Assignment:
Return nothing but the lines from the line with "This screenshot has height=544, width=980." through the last line of the entries that follow, copied exactly and free of pictures.

Information:
******

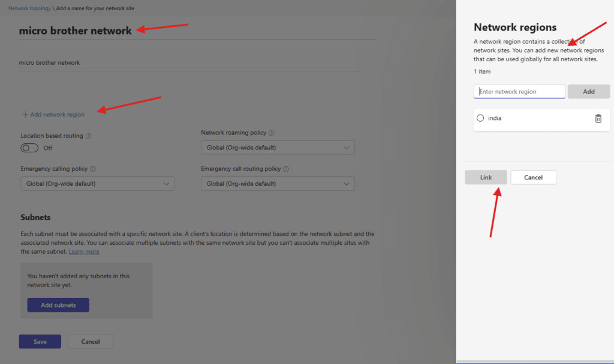Screen dimensions: 614x364
Task: Click info icon beside Network roaming policy
Action: click(272, 133)
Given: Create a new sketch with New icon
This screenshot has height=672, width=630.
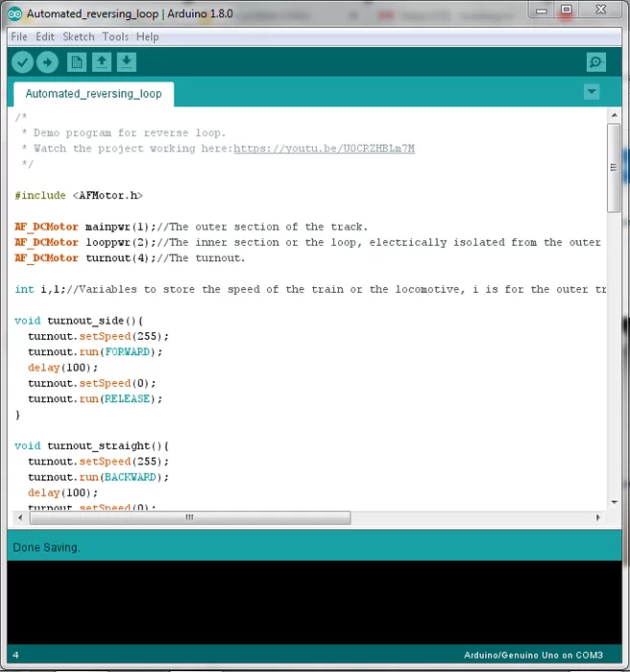Looking at the screenshot, I should pyautogui.click(x=77, y=62).
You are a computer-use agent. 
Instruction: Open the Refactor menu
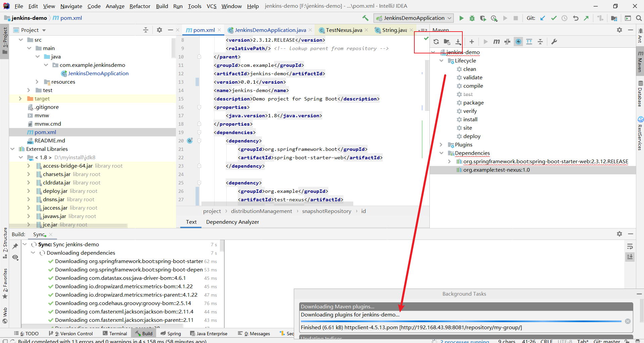point(140,6)
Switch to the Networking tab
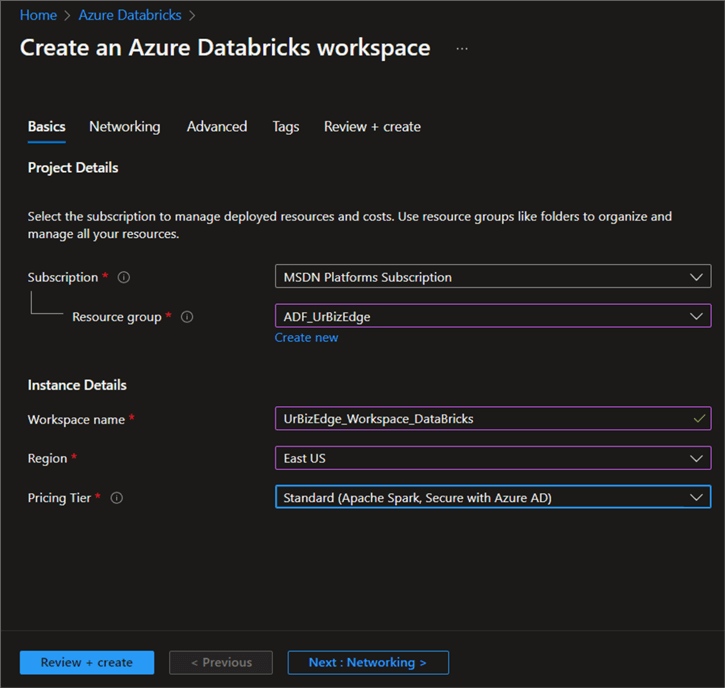 124,127

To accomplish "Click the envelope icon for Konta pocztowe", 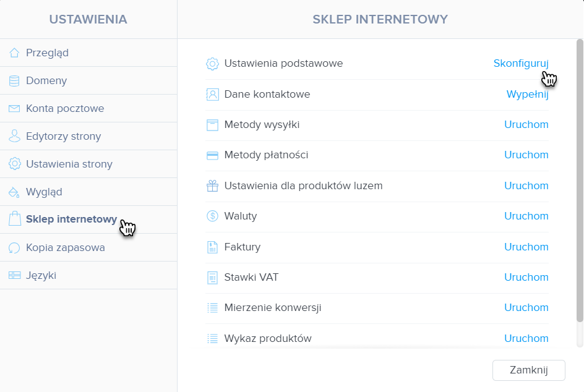I will [14, 108].
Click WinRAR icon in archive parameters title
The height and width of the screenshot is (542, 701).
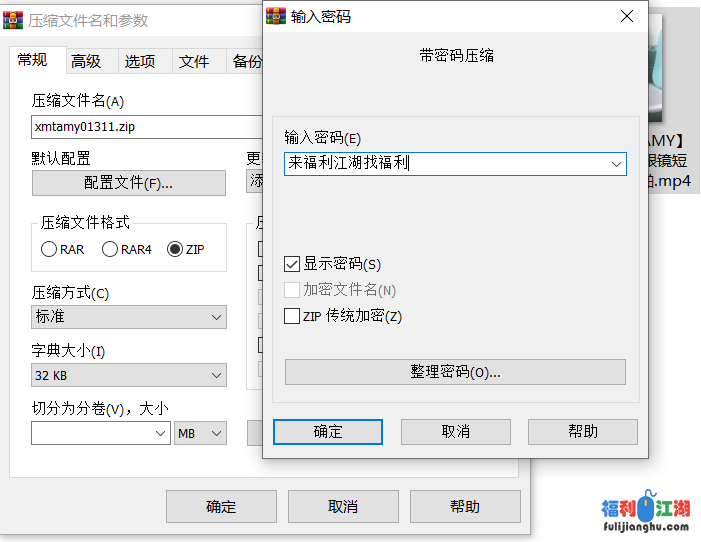(x=13, y=19)
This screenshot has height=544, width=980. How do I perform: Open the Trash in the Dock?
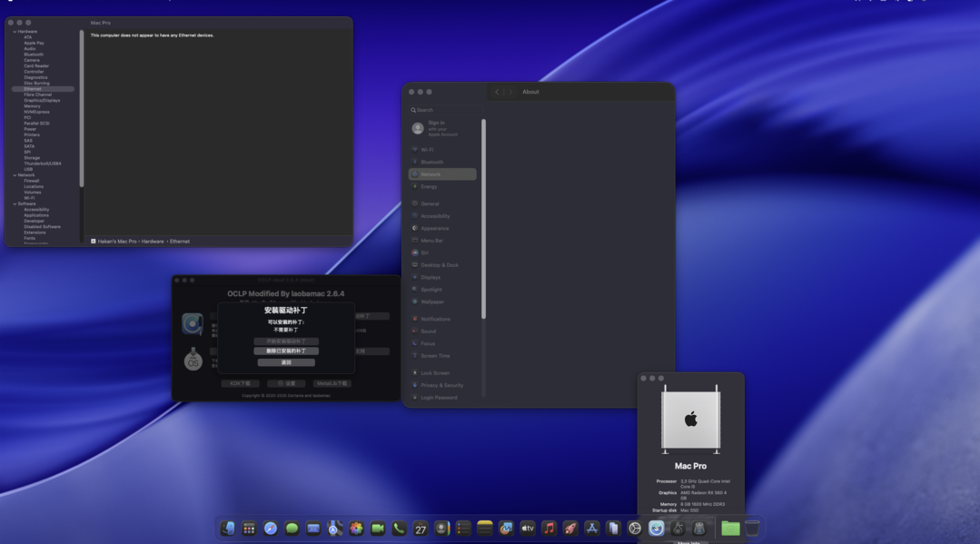pos(752,529)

******

Solution to this task:
This screenshot has height=544, width=980. How do I perform: Open the Trash in the Dock?
pos(752,529)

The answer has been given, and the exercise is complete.